O que diz a PEC 623/98

Quanto ao artigo 8º

Art. 8° – É assegurada a liberdade sindical, mediante os seguintes princípios:

I A lei não poderá exigir autorização do Estado para a fundação de sindicato, ressalvado o registro como pessoa jurídica na forma da lei civil, vedadas ao poder público a interferência e a intervenção na organização sindical;

II Ao sindicato cabe a defesa judicial e extrajudicial dos direitos e interesses coletivos ou individuais dos seus representados;

III A assembléia geral, observando o princípio da razoabilidade, fixará a contribuição devida ao sindicato pelos seus repre sentados, a qual será descontada em folha de pagamento;

IV Ninguém será obrigado a filiar-se ou a manter-se filiado a sindicato;

V É obrigatória a participação dos sindicatos nas negociações coletivas de trabalho;

VI É vedada a dispensa do empregado a partir do registro da candidatura a cargo de direção ou representação sindical e, se eleito, ainda que suplente, até um ano após o final do mandato, salvo se cometer falta grave nos termos da lei;

Parágrafo único – As disposições deste artigo aplicam-se à organização de sindicatos rurais e de colônias de pescadores, atendidas as condições que a lei estabelecer.

QUANTO AO ARTIGO 114

Art. 114 – Compete à Justiça do Trabalho processar e julgar os dissídios individuais e coletivos de natureza jurídica, entre trabalhadores e empregadores, abrangidos os entes de direito público externo e da administração pública direta e indireta dos Municípios, do Distrito Federal, dos Estados e da União, os conflitos de direito sindical, e, na forma da lei, outras controvérsias decorrentes da relação de trabalho, bem como os litígios que tenham origem no cumprimento de suas próprias sentenças, de laudos arbitrais e de convenções e acordos coletivos.
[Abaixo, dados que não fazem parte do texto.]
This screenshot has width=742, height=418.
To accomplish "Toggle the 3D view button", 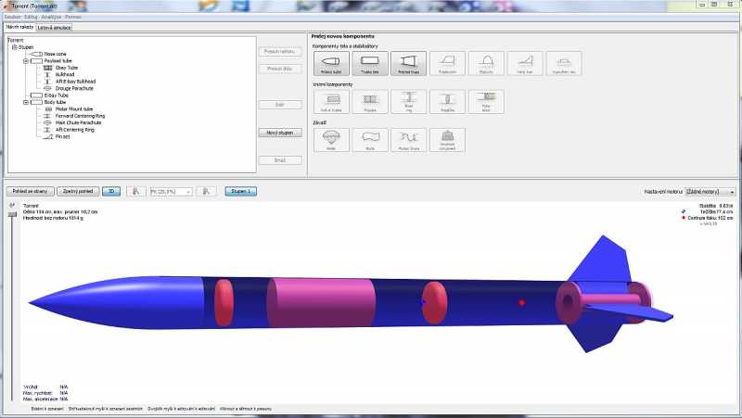I will 110,191.

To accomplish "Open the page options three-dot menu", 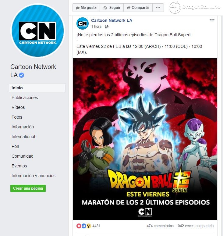I will tap(158, 8).
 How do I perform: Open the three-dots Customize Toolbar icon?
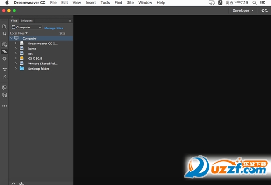click(x=5, y=106)
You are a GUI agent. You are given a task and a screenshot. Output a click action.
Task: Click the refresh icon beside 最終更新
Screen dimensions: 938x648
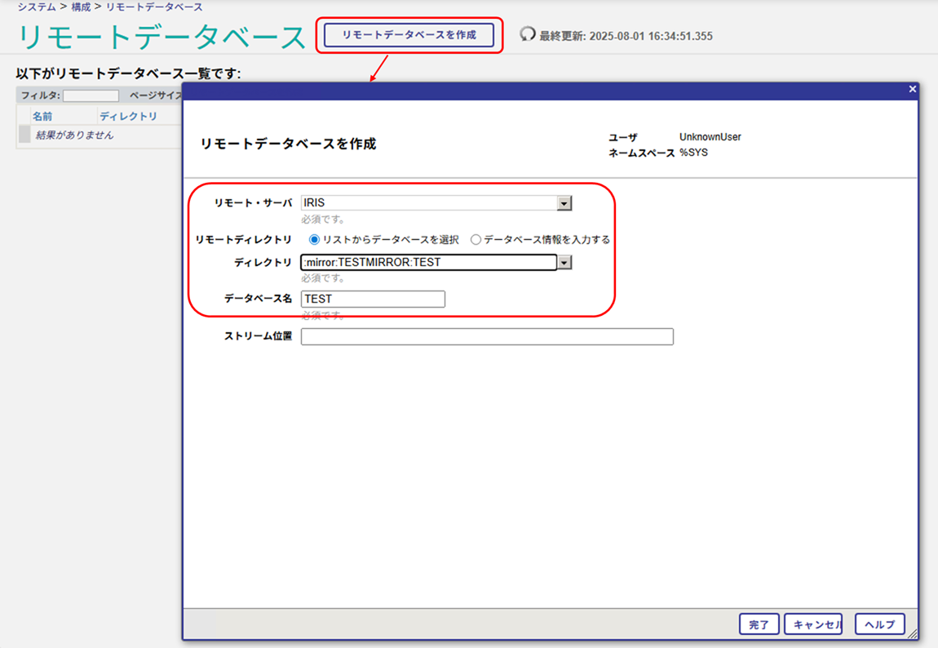pos(528,34)
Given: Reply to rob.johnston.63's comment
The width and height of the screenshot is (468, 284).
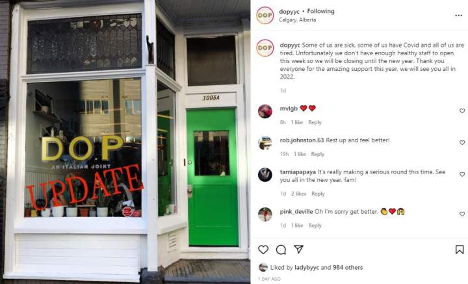Looking at the screenshot, I should click(318, 154).
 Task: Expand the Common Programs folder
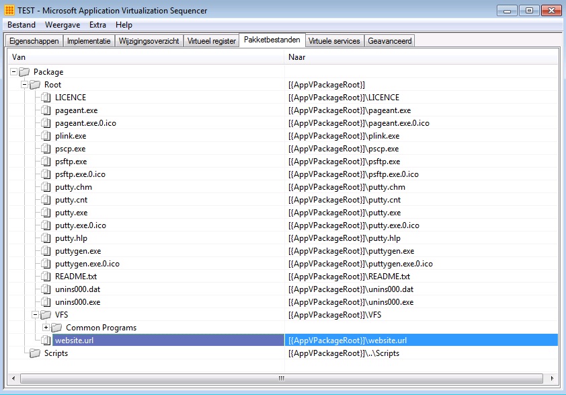coord(46,328)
Parágrafo 1°– Frustrada a negociação, os conflitos coletivos, a pedido conjunto das partes, poderão ser submetidos à arbitragem, inclusive da Justiça do Trabalho.

Parágrafo 2° – Recusando-se qualquer das partes à negociação ou à arbitragem, é facultado aos respectivos sindicatos, em comum acordo, ajuizar dissídio coletivo, de natureza econômica, podendo a Justiça do Trabalho, em caráter excepcional, estabelecer normas e condições, conforme dispuser a lei, respeitadas as disposições convencionais e legais mínimas de proteção ao trabalho.
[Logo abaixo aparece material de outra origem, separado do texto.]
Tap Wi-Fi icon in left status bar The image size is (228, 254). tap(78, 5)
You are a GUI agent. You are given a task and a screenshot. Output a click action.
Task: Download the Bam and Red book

Parágrafo 3° – O ajuizamento do dissídio coletivo poderá se dar unilateralmente, ou pelo Ministério Público do Trabalho, quando, a juízo da Justiça do Trabalho, houver possibilidade de lesão ao interesse público.

Parágrafo 4° – No exercício da competência normativa prevista no parágrafo 2° deste artigo, a Justiça do Trabalho limitar-se-á, às hipóteses de cláusulas econômicas, a decidir entre duas propostas finais das partes ou no intervalo entre ambas.

Parágrafo 5° – O exercício do direito de ação individual perante a Justiça do Trabalho será obrigatoriamente precedido de tentativa extrajudicial de conciliação, utilizando-se, inclusive, a mediação, conforme dispuser a lei.

Fonte: Diap (Departamento Intersindical de Assessoria Parlamentar).